Hey there, time traveller!
This article was published 28/2/2014 (1090 days ago), so information in it may no longer be current.
The Steelers have brought Pittsburgh more than its share of Super Bowl victories. The Penguins have done their part by adding a few Stanley Cups.
And now, if the new A&E drama Those Who Kill manages to stick around for a couple of seasons or more, America's steel city will also lead the league in (fictional) serial-killer crime sprees.
Those Who Kill, which debuts Monday after the second-season première of Bates Motel, is a dark, stylish thriller that gets full value out of its producers' decision to cast uniquely moody actor Chlo´ Sevigny in its lead role.
Based on a successful Danish TV drama, Den Som Draeber, this Americanized adaptation focuses on an idiosyncratic Pittsburgh PD homicide detective, Catherine Jensen (Sevigny), who has both an obvious talent and an unsettling fascination when it comes to gruesome murder cases.
In the series opener, police are summoned to a building demolition site after a mummified corpse is found in a pile of rubble. Jensen's boss immediately concludes that the victim is just another John Doe whose untimely end doesn't require investigation, but she's convinced there's more to the case. The mummified corpse's arms are folded across its chest in a formal (and perhaps ritualistic) fashion, which makes Jensen think they're dealing with murder rather than misfortune.

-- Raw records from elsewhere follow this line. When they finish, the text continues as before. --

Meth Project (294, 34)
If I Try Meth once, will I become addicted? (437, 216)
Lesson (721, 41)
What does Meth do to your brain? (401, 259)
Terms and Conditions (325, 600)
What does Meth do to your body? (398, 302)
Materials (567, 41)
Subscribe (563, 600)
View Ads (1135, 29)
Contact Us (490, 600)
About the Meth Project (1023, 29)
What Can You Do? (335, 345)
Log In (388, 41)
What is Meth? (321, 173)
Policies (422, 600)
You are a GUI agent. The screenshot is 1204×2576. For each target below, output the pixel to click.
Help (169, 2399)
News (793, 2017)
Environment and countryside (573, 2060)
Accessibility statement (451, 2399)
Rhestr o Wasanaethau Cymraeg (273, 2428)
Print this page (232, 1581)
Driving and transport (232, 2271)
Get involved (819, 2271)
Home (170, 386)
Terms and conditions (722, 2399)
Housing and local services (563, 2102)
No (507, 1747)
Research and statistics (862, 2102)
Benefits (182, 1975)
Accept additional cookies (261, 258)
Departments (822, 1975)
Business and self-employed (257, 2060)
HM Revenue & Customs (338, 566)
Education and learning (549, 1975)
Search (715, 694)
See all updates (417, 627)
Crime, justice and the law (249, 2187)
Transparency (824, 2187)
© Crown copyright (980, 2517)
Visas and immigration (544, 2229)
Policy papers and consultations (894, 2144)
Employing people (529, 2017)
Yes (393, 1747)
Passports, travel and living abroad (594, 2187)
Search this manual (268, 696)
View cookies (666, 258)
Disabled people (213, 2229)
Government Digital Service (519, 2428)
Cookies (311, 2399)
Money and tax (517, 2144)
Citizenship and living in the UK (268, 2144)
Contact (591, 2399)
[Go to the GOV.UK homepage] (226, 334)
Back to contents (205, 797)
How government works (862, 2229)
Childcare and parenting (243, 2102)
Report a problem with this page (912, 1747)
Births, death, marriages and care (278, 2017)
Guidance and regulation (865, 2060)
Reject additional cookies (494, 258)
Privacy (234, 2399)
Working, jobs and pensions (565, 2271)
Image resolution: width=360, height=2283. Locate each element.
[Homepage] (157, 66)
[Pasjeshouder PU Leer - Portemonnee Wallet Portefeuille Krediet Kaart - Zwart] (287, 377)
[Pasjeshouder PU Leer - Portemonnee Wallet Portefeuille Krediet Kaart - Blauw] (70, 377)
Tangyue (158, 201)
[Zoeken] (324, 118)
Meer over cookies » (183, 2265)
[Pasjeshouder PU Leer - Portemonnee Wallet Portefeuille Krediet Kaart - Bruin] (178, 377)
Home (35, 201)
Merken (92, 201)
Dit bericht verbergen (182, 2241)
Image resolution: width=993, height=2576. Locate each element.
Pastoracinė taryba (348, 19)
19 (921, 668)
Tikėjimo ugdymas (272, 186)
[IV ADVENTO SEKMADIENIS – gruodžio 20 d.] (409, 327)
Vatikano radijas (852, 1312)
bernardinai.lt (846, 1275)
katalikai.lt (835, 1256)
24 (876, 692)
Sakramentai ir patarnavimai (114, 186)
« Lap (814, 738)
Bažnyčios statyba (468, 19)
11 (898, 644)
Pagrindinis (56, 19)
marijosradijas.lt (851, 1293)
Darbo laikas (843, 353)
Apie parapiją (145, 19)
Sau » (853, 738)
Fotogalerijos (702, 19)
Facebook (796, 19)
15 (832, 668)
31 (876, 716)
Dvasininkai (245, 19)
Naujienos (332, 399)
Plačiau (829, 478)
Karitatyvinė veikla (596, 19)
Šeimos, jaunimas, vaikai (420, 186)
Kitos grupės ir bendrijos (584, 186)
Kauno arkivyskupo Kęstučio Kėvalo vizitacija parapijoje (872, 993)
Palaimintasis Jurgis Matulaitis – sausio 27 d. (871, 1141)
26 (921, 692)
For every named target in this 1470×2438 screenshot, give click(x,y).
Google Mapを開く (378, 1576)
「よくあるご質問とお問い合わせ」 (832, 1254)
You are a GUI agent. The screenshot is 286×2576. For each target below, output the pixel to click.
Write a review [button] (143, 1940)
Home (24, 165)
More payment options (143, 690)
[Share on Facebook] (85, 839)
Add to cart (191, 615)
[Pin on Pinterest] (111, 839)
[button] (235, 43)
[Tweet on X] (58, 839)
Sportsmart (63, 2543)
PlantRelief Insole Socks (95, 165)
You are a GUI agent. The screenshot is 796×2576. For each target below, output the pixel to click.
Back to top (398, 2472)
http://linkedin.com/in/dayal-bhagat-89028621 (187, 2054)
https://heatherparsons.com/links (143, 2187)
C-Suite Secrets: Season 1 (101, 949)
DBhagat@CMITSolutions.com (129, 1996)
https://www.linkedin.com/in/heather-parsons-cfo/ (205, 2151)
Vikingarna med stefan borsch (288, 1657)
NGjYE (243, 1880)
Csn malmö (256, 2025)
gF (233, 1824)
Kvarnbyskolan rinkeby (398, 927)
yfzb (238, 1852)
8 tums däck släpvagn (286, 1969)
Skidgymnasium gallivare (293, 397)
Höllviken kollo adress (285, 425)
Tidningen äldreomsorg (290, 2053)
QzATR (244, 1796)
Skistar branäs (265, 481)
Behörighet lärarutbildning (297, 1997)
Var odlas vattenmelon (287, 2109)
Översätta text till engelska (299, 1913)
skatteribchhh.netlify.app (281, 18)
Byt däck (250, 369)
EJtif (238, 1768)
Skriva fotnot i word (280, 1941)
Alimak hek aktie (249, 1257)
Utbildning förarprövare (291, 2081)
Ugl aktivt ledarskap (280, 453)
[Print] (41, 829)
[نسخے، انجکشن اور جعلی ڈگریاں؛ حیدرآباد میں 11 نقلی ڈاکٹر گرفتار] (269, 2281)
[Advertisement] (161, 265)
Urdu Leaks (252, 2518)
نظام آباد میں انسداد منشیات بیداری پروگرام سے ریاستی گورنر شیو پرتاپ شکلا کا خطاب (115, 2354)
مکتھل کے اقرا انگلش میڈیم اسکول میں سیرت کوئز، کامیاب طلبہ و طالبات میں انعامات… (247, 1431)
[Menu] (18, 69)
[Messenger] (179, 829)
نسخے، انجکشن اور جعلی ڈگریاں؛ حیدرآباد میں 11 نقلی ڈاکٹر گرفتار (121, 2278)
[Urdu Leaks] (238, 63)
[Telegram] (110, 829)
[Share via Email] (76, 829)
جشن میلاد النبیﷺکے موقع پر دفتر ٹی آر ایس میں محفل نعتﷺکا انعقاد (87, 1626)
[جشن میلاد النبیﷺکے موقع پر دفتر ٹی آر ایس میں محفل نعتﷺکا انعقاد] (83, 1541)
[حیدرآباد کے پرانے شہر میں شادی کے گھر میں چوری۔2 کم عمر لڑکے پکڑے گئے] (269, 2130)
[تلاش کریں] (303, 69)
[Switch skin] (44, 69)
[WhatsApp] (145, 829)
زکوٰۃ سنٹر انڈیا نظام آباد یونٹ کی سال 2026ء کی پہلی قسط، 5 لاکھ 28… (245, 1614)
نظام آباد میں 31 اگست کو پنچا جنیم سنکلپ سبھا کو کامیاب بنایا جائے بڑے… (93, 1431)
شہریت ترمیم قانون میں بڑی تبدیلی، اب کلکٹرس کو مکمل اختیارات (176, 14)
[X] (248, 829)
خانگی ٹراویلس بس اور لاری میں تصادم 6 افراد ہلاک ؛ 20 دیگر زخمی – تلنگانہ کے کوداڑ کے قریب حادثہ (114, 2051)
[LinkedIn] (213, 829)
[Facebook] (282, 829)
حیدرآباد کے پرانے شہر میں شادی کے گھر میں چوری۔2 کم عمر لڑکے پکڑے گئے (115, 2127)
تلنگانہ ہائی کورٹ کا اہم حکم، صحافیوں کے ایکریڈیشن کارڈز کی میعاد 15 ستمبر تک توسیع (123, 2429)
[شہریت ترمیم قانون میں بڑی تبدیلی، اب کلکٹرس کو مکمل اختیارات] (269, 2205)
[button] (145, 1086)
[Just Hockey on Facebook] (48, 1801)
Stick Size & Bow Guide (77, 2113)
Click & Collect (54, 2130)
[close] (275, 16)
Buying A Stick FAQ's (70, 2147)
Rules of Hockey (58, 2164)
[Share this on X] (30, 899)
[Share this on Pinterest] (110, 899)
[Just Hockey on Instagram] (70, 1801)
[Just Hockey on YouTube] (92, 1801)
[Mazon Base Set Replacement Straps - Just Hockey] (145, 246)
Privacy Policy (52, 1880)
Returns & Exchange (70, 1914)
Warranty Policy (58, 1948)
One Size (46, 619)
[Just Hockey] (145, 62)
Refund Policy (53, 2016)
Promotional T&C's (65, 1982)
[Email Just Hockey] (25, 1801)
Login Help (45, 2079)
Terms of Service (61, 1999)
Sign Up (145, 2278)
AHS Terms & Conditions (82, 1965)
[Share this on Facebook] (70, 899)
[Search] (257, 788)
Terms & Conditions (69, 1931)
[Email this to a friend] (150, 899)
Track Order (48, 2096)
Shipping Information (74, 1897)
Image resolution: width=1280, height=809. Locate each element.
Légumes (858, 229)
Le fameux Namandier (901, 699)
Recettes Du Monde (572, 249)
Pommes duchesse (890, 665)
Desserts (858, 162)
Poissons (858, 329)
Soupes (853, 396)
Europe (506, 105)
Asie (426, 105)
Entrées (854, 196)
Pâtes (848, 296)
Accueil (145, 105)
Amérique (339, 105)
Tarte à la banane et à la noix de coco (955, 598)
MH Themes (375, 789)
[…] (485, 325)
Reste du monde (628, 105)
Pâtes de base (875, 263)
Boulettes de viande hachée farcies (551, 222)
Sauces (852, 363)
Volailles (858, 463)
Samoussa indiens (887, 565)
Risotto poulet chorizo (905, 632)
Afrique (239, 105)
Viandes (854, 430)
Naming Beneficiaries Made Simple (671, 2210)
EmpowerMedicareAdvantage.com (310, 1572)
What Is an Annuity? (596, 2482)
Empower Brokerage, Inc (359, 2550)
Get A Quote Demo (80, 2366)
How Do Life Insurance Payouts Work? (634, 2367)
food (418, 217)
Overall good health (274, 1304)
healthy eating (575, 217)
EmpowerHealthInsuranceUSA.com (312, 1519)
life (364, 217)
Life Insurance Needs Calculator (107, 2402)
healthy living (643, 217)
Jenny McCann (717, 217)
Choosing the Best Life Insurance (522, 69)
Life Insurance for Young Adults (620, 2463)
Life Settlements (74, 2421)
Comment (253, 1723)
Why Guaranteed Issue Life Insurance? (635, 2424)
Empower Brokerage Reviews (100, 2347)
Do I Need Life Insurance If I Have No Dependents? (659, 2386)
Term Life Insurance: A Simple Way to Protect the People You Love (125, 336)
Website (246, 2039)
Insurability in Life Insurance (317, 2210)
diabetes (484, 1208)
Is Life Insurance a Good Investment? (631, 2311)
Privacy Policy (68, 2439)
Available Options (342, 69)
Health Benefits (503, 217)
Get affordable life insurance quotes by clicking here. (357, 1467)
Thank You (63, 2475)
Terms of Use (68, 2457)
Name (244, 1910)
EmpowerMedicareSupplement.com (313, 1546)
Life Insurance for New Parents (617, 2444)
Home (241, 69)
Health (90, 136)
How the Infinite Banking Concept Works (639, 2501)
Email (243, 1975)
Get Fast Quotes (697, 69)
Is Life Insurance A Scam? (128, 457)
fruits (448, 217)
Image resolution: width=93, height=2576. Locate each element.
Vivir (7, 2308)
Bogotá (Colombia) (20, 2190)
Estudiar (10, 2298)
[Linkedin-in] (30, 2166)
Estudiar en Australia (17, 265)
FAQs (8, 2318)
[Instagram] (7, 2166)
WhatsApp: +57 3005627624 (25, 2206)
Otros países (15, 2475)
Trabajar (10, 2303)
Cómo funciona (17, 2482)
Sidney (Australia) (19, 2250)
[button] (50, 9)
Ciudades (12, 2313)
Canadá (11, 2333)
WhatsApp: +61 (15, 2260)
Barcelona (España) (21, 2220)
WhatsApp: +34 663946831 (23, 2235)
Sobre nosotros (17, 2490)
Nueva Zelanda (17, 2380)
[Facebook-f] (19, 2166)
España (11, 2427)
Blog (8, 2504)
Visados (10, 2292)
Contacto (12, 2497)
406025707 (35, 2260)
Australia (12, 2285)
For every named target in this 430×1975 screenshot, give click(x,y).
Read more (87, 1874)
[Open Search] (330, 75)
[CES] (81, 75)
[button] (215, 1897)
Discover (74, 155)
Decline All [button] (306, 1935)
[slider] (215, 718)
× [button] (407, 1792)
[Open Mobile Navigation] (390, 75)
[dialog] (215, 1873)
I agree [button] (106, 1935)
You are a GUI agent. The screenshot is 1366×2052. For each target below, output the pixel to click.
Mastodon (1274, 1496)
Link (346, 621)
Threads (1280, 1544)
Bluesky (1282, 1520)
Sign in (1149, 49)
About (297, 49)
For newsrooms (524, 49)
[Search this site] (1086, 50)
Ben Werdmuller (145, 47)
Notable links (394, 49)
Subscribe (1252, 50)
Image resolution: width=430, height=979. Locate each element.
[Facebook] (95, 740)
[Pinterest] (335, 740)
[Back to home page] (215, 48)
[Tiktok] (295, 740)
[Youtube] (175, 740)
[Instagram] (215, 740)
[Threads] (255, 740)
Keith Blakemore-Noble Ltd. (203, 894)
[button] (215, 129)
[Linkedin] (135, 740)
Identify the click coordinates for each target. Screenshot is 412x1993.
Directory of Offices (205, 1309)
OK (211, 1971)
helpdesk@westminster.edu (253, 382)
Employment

She goes behind her boss's back and enlists the assistance of local college professor and forensic psychologist Thomas Schaeffer (James D'Arcy), who not only agrees with her assessment but ups the ante by telling her the corpse's positioning is probably the work of a serial killer.
Somewhat reluctantly, Schaeffer joins Jensen in seeking proof that there's a murderer on the loose. And when they find the evidence they're after, it turns out to be overwhelming.
Despite having done an end-run on her boss, Jensen's work earns her the respect and support of the squad commander, Frank Bisgaard (24's James Morrison). The endorsement, however, doesn't mean the case has been wrapped up neatly and commendations have been ordered; instead, confirming that there's a serial killer out there is merely the first step in a messy and perilous race to keep the murderer from striking again.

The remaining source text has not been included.